[Data entries]
§

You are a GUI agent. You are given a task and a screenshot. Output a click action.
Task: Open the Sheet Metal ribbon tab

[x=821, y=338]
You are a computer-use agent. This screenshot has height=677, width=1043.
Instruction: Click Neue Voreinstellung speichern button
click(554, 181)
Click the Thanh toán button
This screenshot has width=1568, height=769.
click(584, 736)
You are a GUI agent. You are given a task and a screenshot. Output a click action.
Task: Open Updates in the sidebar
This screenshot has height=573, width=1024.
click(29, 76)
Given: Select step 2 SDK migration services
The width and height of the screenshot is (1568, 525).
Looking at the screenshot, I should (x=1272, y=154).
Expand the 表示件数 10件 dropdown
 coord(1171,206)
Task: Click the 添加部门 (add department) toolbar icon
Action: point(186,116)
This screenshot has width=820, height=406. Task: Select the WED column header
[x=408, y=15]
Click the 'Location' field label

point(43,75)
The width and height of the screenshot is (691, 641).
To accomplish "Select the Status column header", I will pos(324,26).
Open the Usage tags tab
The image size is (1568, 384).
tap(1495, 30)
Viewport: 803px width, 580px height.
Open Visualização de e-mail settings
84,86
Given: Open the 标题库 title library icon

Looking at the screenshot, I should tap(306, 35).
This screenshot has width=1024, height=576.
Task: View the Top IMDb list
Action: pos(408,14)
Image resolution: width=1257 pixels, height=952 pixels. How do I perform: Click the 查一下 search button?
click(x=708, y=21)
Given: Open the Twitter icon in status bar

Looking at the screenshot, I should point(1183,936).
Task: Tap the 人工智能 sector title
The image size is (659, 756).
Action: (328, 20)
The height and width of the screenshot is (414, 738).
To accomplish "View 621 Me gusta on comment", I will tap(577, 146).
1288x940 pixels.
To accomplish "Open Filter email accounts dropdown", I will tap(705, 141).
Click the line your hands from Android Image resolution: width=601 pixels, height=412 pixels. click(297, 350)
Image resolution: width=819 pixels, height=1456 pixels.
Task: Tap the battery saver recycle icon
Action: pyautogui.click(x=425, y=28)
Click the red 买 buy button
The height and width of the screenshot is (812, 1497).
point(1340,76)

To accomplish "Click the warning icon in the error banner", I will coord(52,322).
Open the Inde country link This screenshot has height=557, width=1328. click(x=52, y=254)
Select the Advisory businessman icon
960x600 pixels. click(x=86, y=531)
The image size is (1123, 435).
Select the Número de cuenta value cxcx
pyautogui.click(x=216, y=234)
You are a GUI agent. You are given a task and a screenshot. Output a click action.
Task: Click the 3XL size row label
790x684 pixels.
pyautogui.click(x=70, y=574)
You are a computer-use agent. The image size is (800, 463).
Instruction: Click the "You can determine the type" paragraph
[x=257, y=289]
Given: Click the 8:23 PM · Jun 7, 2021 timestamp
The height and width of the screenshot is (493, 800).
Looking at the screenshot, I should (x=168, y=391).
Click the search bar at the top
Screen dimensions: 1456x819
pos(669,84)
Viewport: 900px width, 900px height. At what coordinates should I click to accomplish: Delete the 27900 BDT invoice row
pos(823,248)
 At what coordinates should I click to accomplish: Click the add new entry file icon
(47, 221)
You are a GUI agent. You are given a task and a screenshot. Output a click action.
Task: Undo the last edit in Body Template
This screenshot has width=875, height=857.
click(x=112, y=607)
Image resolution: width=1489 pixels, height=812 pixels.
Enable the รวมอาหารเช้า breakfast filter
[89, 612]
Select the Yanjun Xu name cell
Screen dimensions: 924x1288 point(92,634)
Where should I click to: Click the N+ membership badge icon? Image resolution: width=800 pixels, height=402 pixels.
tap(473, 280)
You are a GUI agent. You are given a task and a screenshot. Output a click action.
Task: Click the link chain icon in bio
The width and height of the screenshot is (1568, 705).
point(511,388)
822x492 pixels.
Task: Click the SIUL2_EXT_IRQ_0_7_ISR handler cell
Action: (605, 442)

§

- [TASK STATEMENT]
For this exercise, repeat the data above exactly.

- [TASK RESPONSE]
You are a GUI agent. You are given a task and a screenshot. Output a click action.
Task: Open the Sheet Metal ribbon tab

[x=821, y=338]
You are a computer-use agent. This screenshot has height=677, width=1043.
Instruction: Click Neue Voreinstellung speichern button
click(554, 181)
Click the Thanh toán button
This screenshot has width=1568, height=769.
click(584, 736)
You are a GUI agent. You are given a task and a screenshot. Output a click action.
Task: Open Updates in the sidebar
This screenshot has height=573, width=1024.
click(29, 76)
Given: Select step 2 SDK migration services
The width and height of the screenshot is (1568, 525).
Looking at the screenshot, I should (x=1272, y=154).
Expand the 表示件数 10件 dropdown
 coord(1171,206)
Task: Click the 添加部门 (add department) toolbar icon
Action: point(186,116)
This screenshot has width=820, height=406. Task: Select the WED column header
[x=408, y=15]
Click the 'Location' field label

point(43,75)
The width and height of the screenshot is (691, 641).
To accomplish "Select the Status column header", I will pos(324,26).
Open the Usage tags tab
The image size is (1568, 384).
tap(1495, 30)
Viewport: 803px width, 580px height.
Open Visualização de e-mail settings
84,86
Given: Open the 标题库 title library icon

Looking at the screenshot, I should tap(306, 35).
This screenshot has width=1024, height=576.
Task: View the Top IMDb list
Action: pos(408,14)
Image resolution: width=1257 pixels, height=952 pixels. How do I perform: Click the 查一下 search button?
click(x=708, y=21)
Given: Open the Twitter icon in status bar

Looking at the screenshot, I should point(1183,936).
Task: Tap the 人工智能 sector title
The image size is (659, 756).
Action: (328, 20)
The height and width of the screenshot is (414, 738).
To accomplish "View 621 Me gusta on comment", I will tap(577, 146).
1288x940 pixels.
To accomplish "Open Filter email accounts dropdown", I will tap(705, 141).
Click the line your hands from Android Image resolution: width=601 pixels, height=412 pixels. click(297, 350)
Image resolution: width=819 pixels, height=1456 pixels.
Task: Tap the battery saver recycle icon
Action: pyautogui.click(x=425, y=28)
Click the red 买 buy button
The height and width of the screenshot is (812, 1497).
point(1340,76)

To accomplish "Click the warning icon in the error banner", I will coord(52,322).
Open the Inde country link This screenshot has height=557, width=1328. click(x=52, y=254)
Select the Advisory businessman icon
960x600 pixels. click(x=86, y=531)
The image size is (1123, 435).
Select the Número de cuenta value cxcx
pyautogui.click(x=216, y=234)
You are a GUI agent. You are given a task and a screenshot. Output a click action.
Task: Click the 3XL size row label
790x684 pixels.
pyautogui.click(x=70, y=574)
You are a computer-use agent. The image size is (800, 463).
Instruction: Click the "You can determine the type" paragraph
[x=257, y=289]
Given: Click the 8:23 PM · Jun 7, 2021 timestamp
The height and width of the screenshot is (493, 800).
Looking at the screenshot, I should (x=168, y=391).
Click the search bar at the top
Screen dimensions: 1456x819
pos(669,84)
Viewport: 900px width, 900px height. At what coordinates should I click to accomplish: Delete the 27900 BDT invoice row
pos(823,248)
 At what coordinates should I click to accomplish: Click the add new entry file icon
(47, 221)
You are a GUI agent. You are given a task and a screenshot. Output a click action.
Task: Undo the last edit in Body Template
This screenshot has width=875, height=857.
click(x=112, y=607)
Image resolution: width=1489 pixels, height=812 pixels.
Enable the รวมอาหารเช้า breakfast filter
[89, 612]
Select the Yanjun Xu name cell
Screen dimensions: 924x1288 point(92,634)
Where should I click to: Click the N+ membership badge icon? Image resolution: width=800 pixels, height=402 pixels.
tap(473, 280)
You are a GUI agent. You are given a task and a screenshot. Output a click action.
Task: Click the link chain icon in bio
The width and height of the screenshot is (1568, 705).
point(511,388)
822x492 pixels.
Task: Click the SIUL2_EXT_IRQ_0_7_ISR handler cell
Action: (605, 442)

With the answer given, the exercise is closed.